Stated goal ▸
How many lines in the rows below contain the word "located"? Reply with the number only.

[Dataset entries]

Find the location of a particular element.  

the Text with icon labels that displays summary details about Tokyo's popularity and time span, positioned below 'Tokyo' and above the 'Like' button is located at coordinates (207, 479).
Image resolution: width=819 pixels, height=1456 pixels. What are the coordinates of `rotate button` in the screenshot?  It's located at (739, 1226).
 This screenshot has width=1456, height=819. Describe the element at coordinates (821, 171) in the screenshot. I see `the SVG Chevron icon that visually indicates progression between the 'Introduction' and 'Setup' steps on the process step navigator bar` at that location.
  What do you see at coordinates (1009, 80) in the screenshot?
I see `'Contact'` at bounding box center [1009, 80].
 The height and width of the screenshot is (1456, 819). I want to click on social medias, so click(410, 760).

Exercise output ▸
2